[slurm-users] GRES and GPUs

Xaver Stiensmeier

unread,

Jul 17, 2023, 7:44:52 AM7/17/23

to slurm...@lists.schedmd.com

Hey,

I am currently trying to understand how I can schedule a job that needs a GPU.

I read about GRES https://slurm.schedmd.com/gres.html and tried to use:

GresTypes=gpu
NodeName=test Gres=gpu:1

But calling - after a 'sudo scontrol reconfigure':

srun --gpus 1 hostname

didn't work:

srun: error: Unable to allocate resources: Invalid generic resource (gres) specification

so I read more https://slurm.schedmd.com/gres.conf.html but that didn't really help me.

I am rather confused. GRES claims to be generic resources but then it comes with three defined resources (GPU, MPS, MIG) and using one of those didn't work in my case.

Obviously, I am misunderstanding something, but I am unsure where to look.

Best regards,
Xaver Stiensmeier

Hermann Schwärzler

unread,

Jul 17, 2023, 8:11:36 AM7/17/23

to slurm...@lists.schedmd.com

Hi Xaver,

what kind of SelectType are you using in your slurm.conf?

Per https://slurm.schedmd.com/gres.html you have to consider:
"As for the --gpu* option, these options are only supported by Slurm's
select/cons_tres plugin."

So you can use "--gpus ..." only when you state
SelectType = select/cons_tres
in your slurm.conf.

But "--gres=gpu:1" should work always.

Regards
Hermann

Xaver Stiensmeier

unread,

Jul 17, 2023, 9:44:02 AM7/17/23

to slurm...@lists.schedmd.com

Hi Hermann,

Good idea, but we are already using `SelectType=select/cons_tres`. After
setting everything up again (in case I made an unnoticed mistake), I saw
that the node got marked STATE=inval.

To be honest, I thought I can just claim that a node has a gpu even if
it doesn't have one - just for testing purposes.

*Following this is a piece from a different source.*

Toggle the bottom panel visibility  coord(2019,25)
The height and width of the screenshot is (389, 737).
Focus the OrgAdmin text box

Could this be the issue?

Best regards,
Xaver Stiensmeier

Groner, Rob

unread,

Jul 17, 2023, 9:57:45 AM7/17/23

to slurm...@lists.schedmd.com

That would certainly do it. If you look at the slurmctld log when it comes up, it will say that it's marking that node as invalid because it has less (0) gres resources then you say it should have. That's because slurmd on that node will come up and say "What gres resources??"

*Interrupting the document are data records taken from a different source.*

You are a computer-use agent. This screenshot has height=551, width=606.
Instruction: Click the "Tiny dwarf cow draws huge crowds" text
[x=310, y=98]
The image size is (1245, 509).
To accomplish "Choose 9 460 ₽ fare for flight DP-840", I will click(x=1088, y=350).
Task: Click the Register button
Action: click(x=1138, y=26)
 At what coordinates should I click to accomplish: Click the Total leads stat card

For testing purposes, you can just create a dummy file on the node, then in gres.conf, point to that file as the "graphics file" interface. As long as you don't try to actually use it as a graphics file, that should be enough for that node to think it has gres/gpu resources. That's what I do in my vagrant slurm cluster.

Rob

From: slurm-users <slurm-use...@lists.schedmd.com> on behalf of Xaver Stiensmeier <xaversti...@gmx.de>
Sent: Monday, July 17, 2023 9:43 AM
To: slurm...@lists.schedmd.com <slurm...@lists.schedmd.com>
Subject: Re: [slurm-users] GRES and GPUs

Hi Hermann,

Good idea, but we are already using `SelectType=select/cons_tres`. After
setting everything up again (in case I made an unnoticed mistake), I saw
that the node got marked STATE=inval.

To be honest, I thought I can just claim that a node has a gpu even if
it doesn't have one - just for testing purposes. Could this be the issue?

Best regards,
Xaver Stiensmeier

On 17.07.23 14:11, Hermann Schwärzler wrote:
> Hi Xaver,
>
> what kind of SelectType are you using in your slurm.conf?
>

> Per https://nam10.safelinks.protection.outlook.com/?url=https%3A%2F%2Fslurm.schedmd.com%2Fgres.html&data=05%7C01%7Crug262%40psu.edu%7Cbc4b7775beae4d2e376c08db86cbfc7b%7C7cf48d453ddb4389a9c1c115526eb52e%7C0%7C0%7C638251982928987379%7CUnknown%7CTWFpbGZsb3d8eyJWIjoiMC4wLjAwMDAiLCJQIjoiV2luMzIiLCJBTiI6Ik1haWwiLCJXVCI6Mn0%3D%7C3000%7C%7C%7C&sdata=PqvE6pL2sKSb6KxLngi0sbm6qhIv8MRYTmUM%2Bgq1hrI%3D&reserved=0 you have to consider:

> "As for the --gpu* option, these options are only supported by Slurm's
> select/cons_tres plugin."
>
> So you can use "--gpus ..." only when you state
> SelectType = select/cons_tres
> in your slurm.conf.
>
> But "--gres=gpu:1" should work always.
>
> Regards
> Hermann
>
>
> On 7/17/23 13:43, Xaver Stiensmeier wrote:
>> Hey,
>>
>> I am currently trying to understand how I can schedule a job that
>> needs a GPU.
>>

>> I read about GRES https://nam10.safelinks.protection.outlook.com/?url=https%3A%2F%2Fslurm.schedmd.com%2Fgres.html&data=05%7C01%7Crug262%40psu.edu%7Cbc4b7775beae4d2e376c08db86cbfc7b%7C7cf48d453ddb4389a9c1c115526eb52e%7C0%7C0%7C638251982928987379%7CUnknown%7CTWFpbGZsb3d8eyJWIjoiMC4wLjAwMDAiLCJQIjoiV2luMzIiLCJBTiI6Ik1haWwiLCJXVCI6Mn0%3D%7C3000%7C%7C%7C&sdata=PqvE6pL2sKSb6KxLngi0sbm6qhIv8MRYTmUM%2Bgq1hrI%3D&reserved=0 and tried to use:

>>
>> GresTypes=gpu
>> NodeName=test Gres=gpu:1
>>
>> But calling - after a 'sudo scontrol reconfigure':
>>
>> srun --gpus 1 hostname
>>
>> didn't work:
>>
>> srun: error: Unable to allocate resources: Invalid generic resource
>> (gres) specification
>>

Xaver Stiensmeier

unread,

Jul 19, 2023, 4:24:22 AM7/19/23

to slurm...@lists.schedmd.com

Alright,

I tried a few more things, but I still wasn't able to get past: srun: error: Unable to allocate resources: Invalid generic resource (gres) specification.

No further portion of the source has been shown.